State-of-the-art technology is being used to develop predictive models for these processes. In addition, these science-based tools are being designed as decision support systems by incorporating advanced data visualisation techniques to synthesise layers of complex information in graphical form.

Goals

• to describe, measure and predict how the physical marine processes and their long-term variability affect coastal zones, continental shelf waters and marine ecosystems;
• to provide models which support coastal marine resources management;
• to provide the oceanographic information which underpins other AIMS projects.

Remote sensing of tropical waters (Leader: William Skirving)

State-of-the-art technology is used to collect and interpret data from satellite, airborne and in situ radiometers to produce broad-scale maps of ocean conditions. A current priority is mapping sea surface temperatures for 1998 when massive coral bleaching was observed throughout most of the Great Barrier Reef and parts of north Western Australia.

Meso-scale oceanography (Leader: Derek Burrage)

This task monitors the ocean currents of East and West coasts using a combination of moored instruments and satellite altimetry measures of sea surface height. These observations are then assimilated with information on tides and winds into hydrodynamic models that predict circulation and mixing in the coastal seas.

Models of reef fish dispersal (Leader: Richard Brinkman)

In collaboration with biologists, mathematical models are being developed to predict the distribution and relative abundance of larval fish near coral reefs.
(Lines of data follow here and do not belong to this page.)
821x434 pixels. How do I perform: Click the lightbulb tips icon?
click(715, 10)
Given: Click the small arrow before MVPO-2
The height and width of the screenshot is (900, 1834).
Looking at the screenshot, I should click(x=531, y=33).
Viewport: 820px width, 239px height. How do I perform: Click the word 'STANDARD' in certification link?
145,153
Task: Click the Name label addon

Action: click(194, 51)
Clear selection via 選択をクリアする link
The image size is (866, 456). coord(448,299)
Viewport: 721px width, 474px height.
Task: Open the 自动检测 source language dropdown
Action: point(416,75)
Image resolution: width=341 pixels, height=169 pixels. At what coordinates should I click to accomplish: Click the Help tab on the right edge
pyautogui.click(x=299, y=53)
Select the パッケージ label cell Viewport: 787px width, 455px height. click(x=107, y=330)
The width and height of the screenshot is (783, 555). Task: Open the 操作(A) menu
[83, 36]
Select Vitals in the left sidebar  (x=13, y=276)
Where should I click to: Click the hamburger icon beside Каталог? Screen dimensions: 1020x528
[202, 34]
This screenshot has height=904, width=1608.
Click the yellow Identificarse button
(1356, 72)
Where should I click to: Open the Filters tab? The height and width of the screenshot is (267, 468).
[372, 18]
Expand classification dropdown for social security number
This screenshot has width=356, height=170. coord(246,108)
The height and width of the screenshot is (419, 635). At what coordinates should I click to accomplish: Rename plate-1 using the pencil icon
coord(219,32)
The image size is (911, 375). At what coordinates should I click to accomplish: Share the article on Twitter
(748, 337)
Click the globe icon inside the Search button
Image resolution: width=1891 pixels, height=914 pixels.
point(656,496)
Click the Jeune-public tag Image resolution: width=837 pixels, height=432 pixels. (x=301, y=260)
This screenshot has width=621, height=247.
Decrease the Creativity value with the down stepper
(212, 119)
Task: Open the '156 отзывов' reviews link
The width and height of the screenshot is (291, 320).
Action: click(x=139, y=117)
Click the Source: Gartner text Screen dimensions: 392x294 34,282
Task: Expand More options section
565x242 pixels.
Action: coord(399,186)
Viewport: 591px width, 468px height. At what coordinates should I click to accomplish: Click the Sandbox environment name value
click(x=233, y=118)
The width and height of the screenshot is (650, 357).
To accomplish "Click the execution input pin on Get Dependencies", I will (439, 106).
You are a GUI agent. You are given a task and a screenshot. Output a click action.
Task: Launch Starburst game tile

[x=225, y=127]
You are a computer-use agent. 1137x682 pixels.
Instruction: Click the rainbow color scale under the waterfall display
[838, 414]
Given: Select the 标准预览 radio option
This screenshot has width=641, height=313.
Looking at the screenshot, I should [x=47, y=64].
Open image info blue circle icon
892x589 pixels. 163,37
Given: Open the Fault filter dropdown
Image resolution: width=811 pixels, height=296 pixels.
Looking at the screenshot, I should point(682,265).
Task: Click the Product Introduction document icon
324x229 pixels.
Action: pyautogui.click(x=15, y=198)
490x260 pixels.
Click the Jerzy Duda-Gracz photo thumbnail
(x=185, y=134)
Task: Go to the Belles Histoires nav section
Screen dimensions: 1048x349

These models assimilate new information on the swimming and sensory ability of the larvae into existing models of circulation.

Models for land-sea interactions (Leader: Eric Wolanski)

This study uses a combination of models and observations to study the discharge of freshwater into the Great Barrier Reef Lagoon, and to determine the combined impact of river-born nutrients and sediment on reef corals.

Coastal climatology (Leader: Janice Lough)

Climate maps and predictive models of future climates are being constructed from long-term weather records extracted from coral cores that predate instrumented records, from satellite observations of the sea surface, and from an extensive network of AIMS weather stations that collect daily information on conditions in the Great Barrier Reef and north Western Australia.

Supporting Tropical Fisheries

• models for larval fish dispersal;
• models of currents and mixing processes in the Great Barrier Reef and the North-West Shelf.

Marine Biogeochemistry of Contaminants

• river plumes.

Sustaining Coral Reefs

• satellite observations of sea surface temperature and coral bleaching.

Human Impacts on Coastal Marine Ecology

• hydrodynamic models for predicting the dispersal of nutrients.

Marine Biotechnology: Mariculture, Biodiversity and Genetics

• models of larval dispersal and gene flows.

Links with other organisations

James Cook University, CSIRO Marine, National Aeronautics and Space Administration (NASA), the European Space Agency (ESA), the Japanese Space Agency (NASDA), the European Community (Marine Science and Technology Program) and the National Institute of Water and Air (NIWA, New Zealand).

Links with strategic directions

1998/99 funding base
Total budget $1,127,000 (77% appropriation; 23% external)

Major external sources:
CRC for the Great Barrier Reef World Heritage Area
Orbimage (USA)

Scientific staff

Research scientists: Derek Burrage, Katharina Fabricius (20%), Janice Lough (40%), Eric Wolanski (60%).

Scientific support: Richard Brinkman, John Carleton (50%), Felicity McAllister, Mark Rehbein, William Skirving, Craig Steinberg.